[About this task] Copy the lines below that contain "header".

[Dataset items]
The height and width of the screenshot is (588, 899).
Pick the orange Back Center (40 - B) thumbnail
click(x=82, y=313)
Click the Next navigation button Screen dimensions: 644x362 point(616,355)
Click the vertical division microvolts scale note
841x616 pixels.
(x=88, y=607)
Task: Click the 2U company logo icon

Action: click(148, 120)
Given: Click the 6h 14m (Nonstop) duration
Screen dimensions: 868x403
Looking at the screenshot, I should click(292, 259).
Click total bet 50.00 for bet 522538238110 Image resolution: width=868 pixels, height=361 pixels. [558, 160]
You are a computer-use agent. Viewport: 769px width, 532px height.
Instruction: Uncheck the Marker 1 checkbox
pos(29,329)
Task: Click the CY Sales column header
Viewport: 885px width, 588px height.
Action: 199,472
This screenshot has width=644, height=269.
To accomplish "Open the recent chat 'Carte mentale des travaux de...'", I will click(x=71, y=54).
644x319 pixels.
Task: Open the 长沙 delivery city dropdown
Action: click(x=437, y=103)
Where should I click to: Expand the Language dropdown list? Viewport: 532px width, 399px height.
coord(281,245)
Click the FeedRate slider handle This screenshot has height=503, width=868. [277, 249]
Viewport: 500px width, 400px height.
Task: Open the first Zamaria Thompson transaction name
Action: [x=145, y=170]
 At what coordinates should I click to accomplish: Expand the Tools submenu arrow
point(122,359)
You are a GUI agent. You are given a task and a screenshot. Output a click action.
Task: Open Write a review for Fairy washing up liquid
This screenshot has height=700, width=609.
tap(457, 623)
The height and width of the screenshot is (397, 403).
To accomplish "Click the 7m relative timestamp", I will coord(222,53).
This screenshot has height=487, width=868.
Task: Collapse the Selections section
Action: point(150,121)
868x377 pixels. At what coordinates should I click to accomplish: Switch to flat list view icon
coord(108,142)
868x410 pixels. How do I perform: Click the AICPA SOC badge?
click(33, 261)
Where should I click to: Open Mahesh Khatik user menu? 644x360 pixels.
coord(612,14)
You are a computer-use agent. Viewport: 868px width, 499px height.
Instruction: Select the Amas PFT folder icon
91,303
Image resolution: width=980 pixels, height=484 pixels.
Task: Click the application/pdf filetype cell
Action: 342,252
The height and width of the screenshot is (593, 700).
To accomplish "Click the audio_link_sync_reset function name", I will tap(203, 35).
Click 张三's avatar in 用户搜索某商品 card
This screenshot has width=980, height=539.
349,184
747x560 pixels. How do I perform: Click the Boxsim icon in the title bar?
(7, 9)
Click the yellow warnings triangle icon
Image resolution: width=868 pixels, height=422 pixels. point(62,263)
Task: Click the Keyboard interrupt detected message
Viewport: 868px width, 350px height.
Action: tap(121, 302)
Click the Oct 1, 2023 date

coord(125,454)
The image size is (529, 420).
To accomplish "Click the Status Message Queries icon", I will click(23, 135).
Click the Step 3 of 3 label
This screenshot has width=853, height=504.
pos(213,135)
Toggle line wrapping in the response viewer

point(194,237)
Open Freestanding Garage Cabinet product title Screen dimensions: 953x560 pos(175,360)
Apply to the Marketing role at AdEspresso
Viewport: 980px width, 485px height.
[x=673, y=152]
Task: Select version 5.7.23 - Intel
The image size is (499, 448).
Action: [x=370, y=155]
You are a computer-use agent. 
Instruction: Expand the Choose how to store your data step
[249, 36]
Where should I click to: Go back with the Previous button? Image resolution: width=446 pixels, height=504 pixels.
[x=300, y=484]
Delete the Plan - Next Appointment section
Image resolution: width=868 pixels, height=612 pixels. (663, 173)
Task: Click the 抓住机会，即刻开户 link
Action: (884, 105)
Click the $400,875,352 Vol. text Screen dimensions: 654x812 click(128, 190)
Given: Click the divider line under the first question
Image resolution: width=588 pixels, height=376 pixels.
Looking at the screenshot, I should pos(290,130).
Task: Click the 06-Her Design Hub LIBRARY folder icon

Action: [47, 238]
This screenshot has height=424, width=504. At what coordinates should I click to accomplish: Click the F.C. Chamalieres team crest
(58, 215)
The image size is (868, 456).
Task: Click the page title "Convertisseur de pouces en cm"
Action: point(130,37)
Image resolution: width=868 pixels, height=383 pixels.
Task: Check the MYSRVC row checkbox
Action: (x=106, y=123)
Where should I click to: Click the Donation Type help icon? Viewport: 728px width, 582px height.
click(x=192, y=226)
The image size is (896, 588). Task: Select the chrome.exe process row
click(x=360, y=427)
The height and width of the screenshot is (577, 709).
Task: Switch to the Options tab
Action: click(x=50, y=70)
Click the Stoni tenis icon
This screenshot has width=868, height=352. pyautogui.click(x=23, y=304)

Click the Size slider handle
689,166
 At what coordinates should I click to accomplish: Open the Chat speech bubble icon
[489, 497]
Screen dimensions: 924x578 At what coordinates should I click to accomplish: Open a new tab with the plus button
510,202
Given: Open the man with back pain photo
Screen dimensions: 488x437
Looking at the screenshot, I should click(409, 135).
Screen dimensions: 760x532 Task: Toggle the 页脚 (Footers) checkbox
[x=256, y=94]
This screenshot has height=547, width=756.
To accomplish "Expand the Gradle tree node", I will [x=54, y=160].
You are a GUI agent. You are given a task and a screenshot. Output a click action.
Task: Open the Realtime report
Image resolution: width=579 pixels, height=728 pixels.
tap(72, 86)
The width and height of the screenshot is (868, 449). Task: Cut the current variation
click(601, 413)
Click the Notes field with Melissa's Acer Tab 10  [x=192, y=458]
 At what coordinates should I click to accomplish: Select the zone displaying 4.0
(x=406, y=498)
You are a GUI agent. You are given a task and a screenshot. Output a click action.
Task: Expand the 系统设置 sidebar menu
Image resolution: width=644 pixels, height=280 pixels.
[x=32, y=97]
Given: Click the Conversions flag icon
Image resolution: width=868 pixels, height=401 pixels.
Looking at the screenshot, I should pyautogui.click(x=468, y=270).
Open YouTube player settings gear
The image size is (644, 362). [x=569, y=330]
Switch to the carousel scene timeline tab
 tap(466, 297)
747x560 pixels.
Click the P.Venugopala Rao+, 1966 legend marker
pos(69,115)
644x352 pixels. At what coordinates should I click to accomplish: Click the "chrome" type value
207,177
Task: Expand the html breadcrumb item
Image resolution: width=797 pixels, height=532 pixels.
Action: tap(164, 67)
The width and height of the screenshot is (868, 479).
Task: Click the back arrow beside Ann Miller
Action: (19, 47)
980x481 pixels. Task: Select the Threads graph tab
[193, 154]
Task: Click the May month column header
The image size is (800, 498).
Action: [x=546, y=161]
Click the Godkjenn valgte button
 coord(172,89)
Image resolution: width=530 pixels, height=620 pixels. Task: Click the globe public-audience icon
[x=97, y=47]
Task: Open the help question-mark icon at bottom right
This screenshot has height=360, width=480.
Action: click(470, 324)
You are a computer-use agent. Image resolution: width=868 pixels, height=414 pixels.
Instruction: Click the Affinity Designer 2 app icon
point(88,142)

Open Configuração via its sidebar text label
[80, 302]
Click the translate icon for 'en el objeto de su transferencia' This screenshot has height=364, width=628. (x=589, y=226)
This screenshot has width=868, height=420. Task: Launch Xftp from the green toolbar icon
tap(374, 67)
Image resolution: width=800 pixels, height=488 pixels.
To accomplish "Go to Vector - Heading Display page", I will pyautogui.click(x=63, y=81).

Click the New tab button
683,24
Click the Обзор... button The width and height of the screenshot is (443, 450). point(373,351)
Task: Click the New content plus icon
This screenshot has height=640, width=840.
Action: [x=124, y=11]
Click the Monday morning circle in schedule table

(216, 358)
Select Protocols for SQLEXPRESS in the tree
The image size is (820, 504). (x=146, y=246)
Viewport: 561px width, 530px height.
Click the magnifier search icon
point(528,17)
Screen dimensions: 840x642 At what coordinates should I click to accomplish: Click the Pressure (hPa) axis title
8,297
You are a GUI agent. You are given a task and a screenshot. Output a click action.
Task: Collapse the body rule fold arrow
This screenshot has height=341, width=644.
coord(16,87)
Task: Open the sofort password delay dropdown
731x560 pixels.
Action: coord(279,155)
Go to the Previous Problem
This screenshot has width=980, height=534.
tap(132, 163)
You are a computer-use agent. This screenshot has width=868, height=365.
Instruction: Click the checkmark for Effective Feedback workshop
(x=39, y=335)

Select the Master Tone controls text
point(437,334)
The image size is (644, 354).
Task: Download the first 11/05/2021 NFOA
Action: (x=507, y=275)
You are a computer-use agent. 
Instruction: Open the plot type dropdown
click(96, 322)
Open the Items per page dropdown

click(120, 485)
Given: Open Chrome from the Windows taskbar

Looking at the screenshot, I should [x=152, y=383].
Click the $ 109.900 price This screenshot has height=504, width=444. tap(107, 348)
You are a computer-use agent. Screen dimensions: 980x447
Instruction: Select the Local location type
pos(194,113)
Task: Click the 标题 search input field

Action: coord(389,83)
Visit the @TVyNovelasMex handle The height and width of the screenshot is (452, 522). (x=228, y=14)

[Solved exercise]
Task: Click the CY Sales column header
Task: Click the May month column header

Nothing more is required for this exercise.